_Direction A_:
In the records, from the line with "Where should I click to: Click page number 376?" up to and including the last line, swap "Fig. 7" for "Figure 7" and write those lines out again with everything else unchanged.

_Selected extract_:
========

¿Dónde está Elisa? (English: Where is Elisa?) is a Spanish-language telenovela, written by Pablo Illanes, produced by TVN (Chile) and remade by the U.S. television network Telemundo and RCN Colombia. It is based on the Chilean telenovela of the same name produced by TVN in 2009.

Telemundo began airing ¿Dónde Está Elisa? on March 8, 2010 airing weeknights at 10pm/9c over about 26 weeks during the 2010 season. As with most of its other telenovelas, the network broadcasts English subtitles as closed captions on CC3.

The first sneak peek of the production was shown on Tuesday on January 13, 2010. The series was produced in Miami, Florida. The filming started on January 27 and ended in May 2010. On July 26, the series shared the 1 hour time slot with another Telemundo telenovela La Diosa Coronada. The last episode of the series was aired on Tuesday on August 10, 2010.

A question is how much of DEE is based on the successful book The Girl with the Dragon Tattoo (also known as Men Who Hate Women in English), a 2009 Swedish film adaptation of the novel Män som hatar kvinnor by the late Swedish author/journalist Stieg Larsson. DEE was written or adapted by Pablo Illanes, who wrote the Chilean version that preceded that of Telemundo. Illanes says that the inspiration of the story comes from the book and the real life drama of British native Madeleine McCann in Portugal. The list of suspects is long, and it includes family members, fellow students, and friends of the teenager who went to the same places that she used to go to before disappearing. There is a striking similarity between DEE and the previously aired Desaparecida, a limited serial drama television series from Spain.

Plot 
The lives of the Altamira family are changed forever. Their lives are engulfed by the events in the disappearance of Elisa (Vanessa Pose), the oldest daughter of Mariano Altamira (Gabriel Porras) and Dana Riggs Altamira (Sonya Smith).

========

[Records]
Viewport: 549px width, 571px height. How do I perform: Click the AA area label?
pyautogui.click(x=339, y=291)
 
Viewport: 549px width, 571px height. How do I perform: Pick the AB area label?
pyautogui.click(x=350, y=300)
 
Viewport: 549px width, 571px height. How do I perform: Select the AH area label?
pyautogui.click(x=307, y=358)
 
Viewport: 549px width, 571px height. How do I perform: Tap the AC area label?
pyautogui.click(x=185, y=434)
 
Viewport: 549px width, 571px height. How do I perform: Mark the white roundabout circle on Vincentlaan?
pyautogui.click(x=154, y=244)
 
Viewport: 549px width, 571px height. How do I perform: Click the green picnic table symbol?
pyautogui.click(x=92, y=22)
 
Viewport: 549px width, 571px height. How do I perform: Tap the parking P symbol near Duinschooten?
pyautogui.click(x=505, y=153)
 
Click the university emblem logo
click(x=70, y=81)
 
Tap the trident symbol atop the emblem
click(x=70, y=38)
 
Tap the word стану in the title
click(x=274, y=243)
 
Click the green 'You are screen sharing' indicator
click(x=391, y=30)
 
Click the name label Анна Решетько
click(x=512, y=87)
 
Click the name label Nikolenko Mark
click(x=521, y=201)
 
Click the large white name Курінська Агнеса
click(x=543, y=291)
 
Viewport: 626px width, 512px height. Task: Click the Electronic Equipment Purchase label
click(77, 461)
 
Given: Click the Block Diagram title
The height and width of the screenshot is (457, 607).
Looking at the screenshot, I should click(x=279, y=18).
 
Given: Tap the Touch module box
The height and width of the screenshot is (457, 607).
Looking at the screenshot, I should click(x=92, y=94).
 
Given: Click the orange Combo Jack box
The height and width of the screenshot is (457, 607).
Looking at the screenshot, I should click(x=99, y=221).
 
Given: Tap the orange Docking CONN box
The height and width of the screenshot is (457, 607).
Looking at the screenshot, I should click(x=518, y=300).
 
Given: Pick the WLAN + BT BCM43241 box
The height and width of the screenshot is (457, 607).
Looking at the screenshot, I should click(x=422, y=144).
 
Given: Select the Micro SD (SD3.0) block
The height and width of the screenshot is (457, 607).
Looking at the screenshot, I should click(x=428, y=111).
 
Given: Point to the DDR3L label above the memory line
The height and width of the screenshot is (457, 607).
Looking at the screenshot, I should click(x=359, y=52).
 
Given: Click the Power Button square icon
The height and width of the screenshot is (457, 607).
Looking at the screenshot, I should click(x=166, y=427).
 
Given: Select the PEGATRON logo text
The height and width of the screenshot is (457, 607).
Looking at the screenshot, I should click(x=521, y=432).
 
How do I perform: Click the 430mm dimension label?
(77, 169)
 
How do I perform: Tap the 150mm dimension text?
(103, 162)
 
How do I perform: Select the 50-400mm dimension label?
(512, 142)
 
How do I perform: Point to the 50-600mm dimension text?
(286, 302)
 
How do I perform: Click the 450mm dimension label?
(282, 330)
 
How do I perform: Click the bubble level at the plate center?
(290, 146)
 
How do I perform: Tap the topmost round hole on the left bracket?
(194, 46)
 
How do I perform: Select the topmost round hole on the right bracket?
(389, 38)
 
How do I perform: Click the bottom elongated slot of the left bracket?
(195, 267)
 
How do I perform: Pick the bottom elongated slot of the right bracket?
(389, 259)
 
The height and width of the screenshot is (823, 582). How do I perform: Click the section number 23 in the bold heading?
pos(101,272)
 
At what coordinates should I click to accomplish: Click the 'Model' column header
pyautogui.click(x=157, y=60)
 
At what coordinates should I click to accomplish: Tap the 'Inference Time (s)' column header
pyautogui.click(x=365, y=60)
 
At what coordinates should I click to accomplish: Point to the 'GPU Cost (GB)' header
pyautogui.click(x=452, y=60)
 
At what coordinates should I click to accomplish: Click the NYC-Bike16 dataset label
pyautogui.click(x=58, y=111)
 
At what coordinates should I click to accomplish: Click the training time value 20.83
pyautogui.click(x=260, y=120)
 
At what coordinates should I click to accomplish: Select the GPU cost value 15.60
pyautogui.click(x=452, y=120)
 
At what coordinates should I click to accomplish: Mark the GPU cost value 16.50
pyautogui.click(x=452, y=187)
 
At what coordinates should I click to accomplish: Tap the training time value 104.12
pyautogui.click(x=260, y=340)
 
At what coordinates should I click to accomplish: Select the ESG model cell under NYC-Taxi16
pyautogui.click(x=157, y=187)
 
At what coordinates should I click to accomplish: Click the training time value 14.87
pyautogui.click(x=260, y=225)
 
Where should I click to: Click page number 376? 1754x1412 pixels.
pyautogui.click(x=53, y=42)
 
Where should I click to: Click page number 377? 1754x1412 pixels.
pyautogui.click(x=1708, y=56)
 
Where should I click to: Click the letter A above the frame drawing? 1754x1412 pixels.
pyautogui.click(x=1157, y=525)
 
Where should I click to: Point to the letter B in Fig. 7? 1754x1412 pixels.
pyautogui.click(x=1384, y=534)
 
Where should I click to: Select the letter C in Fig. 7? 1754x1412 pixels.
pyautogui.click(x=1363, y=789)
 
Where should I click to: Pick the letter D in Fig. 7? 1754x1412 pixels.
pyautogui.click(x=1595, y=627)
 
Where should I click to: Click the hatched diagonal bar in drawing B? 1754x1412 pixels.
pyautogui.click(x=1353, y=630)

========

_Direction B_:
Extend the article on the telenovela ¿Dónde está Elisa? past its final sentence.

_Result A_:
Where should I click to: Click page number 376? 1754x1412 pixels.
pyautogui.click(x=53, y=42)
 
Where should I click to: Click page number 377? 1754x1412 pixels.
pyautogui.click(x=1708, y=56)
 
Where should I click to: Click the letter A above the frame drawing? 1754x1412 pixels.
pyautogui.click(x=1157, y=525)
 
Where should I click to: Point to the letter B in Figure 7? 1754x1412 pixels.
pyautogui.click(x=1384, y=534)
 
Where should I click to: Select the letter C in Figure 7? 1754x1412 pixels.
pyautogui.click(x=1363, y=789)
 
Where should I click to: Pick the letter D in Figure 7? 1754x1412 pixels.
pyautogui.click(x=1595, y=627)
 
Where should I click to: Click the hatched diagonal bar in drawing B? 1754x1412 pixels.
pyautogui.click(x=1353, y=630)

_Result B_:
Once she disappears, we begin to learn the secrets of every member of the family and friends; the paranoias start, histories from the past, themes that were supposed to be buried. Then the recriminations among family members start.

In the midst of family conflicts many suspects come to light, among them family members (Elisa's parents, uncles, cousins) fellow students, former and present Altamira employees, as well as friends that used to go to the same places that Elisa would frequent. Eventually, Bruno Cáceres (Roberto Mateos) will emerge as the kidnapper....

Despite the continual efforts to find Elisa, a more prominent theme is the disintegration of the Altamira clan. In the initial episode they look like a one big happy clan, but there are many problems beneath that surface which come to light. A major theme of the story is the consequences of hypocrisy.

Cast 
 Main Cast In Order of Appearance 

 Special Participation 

Secondary Cast

United States broadcast 
 Release dates, episode name & length, and U.S. viewers based on Telemundo's broadcast.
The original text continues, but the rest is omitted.